[new]: `is_table_row_number_anomalous(fully_qualified_table_name)`
Check the idea has not already been suggested
- [X] I could not find my idea in existing issues
Edit the title above with self-explanatory function name and argument names
- [X] The function name and the argument names I entered in the title above seems self explanatory to me.
BigFunction Description as it would appear in the documentation
Get table row count for the last 7 days (using time travelling feature of BigQuery) and check that current row count is not unusual compared to yesterday row count and regarding the evolution of the 7 latest days
Examples of (arguments, expected output) as they would appear in the documentation
one_public_table_name --> false
I can't understand clearly.
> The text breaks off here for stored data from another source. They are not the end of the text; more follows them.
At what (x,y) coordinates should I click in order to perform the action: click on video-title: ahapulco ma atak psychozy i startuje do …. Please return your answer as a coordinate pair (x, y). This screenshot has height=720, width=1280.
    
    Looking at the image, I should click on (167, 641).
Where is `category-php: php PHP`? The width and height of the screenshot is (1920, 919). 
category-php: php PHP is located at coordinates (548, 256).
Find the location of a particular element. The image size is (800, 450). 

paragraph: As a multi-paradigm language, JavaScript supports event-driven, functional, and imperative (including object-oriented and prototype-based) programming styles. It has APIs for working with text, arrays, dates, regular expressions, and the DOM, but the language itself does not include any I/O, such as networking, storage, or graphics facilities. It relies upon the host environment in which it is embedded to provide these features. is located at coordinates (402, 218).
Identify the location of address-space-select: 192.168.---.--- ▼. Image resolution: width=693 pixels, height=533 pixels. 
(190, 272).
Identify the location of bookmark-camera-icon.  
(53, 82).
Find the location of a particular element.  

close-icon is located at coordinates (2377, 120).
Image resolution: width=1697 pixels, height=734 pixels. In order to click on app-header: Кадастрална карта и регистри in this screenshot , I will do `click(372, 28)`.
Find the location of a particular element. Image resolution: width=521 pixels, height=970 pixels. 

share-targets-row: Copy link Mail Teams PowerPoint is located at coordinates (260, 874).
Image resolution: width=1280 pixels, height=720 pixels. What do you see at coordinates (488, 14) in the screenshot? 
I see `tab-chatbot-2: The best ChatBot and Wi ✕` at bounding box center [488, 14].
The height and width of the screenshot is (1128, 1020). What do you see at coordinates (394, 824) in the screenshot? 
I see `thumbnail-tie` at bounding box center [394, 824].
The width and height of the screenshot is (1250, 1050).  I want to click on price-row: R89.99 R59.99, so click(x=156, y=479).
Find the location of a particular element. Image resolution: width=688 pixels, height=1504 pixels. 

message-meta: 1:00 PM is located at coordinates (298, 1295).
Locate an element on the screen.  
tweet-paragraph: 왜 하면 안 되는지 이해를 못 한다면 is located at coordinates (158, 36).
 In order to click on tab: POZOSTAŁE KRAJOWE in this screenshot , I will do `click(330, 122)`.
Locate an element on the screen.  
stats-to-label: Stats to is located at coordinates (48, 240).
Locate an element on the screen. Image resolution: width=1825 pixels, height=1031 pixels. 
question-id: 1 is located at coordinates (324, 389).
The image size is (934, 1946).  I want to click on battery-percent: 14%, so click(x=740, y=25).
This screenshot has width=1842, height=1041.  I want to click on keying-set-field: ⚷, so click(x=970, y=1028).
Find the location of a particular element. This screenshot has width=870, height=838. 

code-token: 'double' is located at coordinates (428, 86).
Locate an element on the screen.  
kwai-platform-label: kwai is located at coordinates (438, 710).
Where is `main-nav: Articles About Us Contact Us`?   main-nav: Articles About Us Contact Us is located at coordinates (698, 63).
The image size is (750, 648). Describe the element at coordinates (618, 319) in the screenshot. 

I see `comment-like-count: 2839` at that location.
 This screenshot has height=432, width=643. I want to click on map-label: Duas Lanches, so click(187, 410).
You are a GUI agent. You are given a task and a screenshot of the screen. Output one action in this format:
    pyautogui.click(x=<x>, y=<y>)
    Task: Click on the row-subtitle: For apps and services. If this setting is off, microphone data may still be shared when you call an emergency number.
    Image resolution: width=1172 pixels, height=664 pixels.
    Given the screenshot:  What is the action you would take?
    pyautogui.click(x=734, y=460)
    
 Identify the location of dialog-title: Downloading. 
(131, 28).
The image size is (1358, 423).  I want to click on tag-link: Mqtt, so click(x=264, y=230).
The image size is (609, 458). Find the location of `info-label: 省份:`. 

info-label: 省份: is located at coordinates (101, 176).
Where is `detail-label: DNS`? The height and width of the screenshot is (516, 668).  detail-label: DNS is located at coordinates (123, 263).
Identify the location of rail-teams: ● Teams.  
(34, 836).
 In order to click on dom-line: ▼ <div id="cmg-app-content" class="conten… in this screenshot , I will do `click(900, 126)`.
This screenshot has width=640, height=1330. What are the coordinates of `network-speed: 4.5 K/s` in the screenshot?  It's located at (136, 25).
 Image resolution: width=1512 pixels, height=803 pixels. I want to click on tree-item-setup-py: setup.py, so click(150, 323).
Does that mean comparing today's row count with yesterday's and today's row count with the day before yesterday and so on up to 7 days latest days?
For example - if today is 28 April 2023
then the comparison will be
| Today | previous | is_equal |
|---|---|---|
| 28-April-2023 | 27-April-2023 | true |
| 28-April-2023 | 26-April-2023 | true |
| 28-April-2023 | 25-April-2023 | true |
| 28-April-2023 | 24-April-2023 | false |
| 28-April-2023 | 23-April-2023 | true |
| 28-April-2023 | 22-April-2023 | true |
| 28-April-2023 | 21-April-2023 | true |
Is this need to be done or just have to compare it with 7 days old table? and output as true or false.
I was thinking on:
- getting table row count for today using INFORMATION_SCHEMA
- getting table row count for latest 7 days using INFORMATION_SCHEMA and time travel
- calling prophet bigfunction to forecast the row count of today given the row counts of the latest 7 days
- return an anomaly score given the distance from the prediction and the real value. The score computation must be clever.
We can also avoid prophet and use a business rule.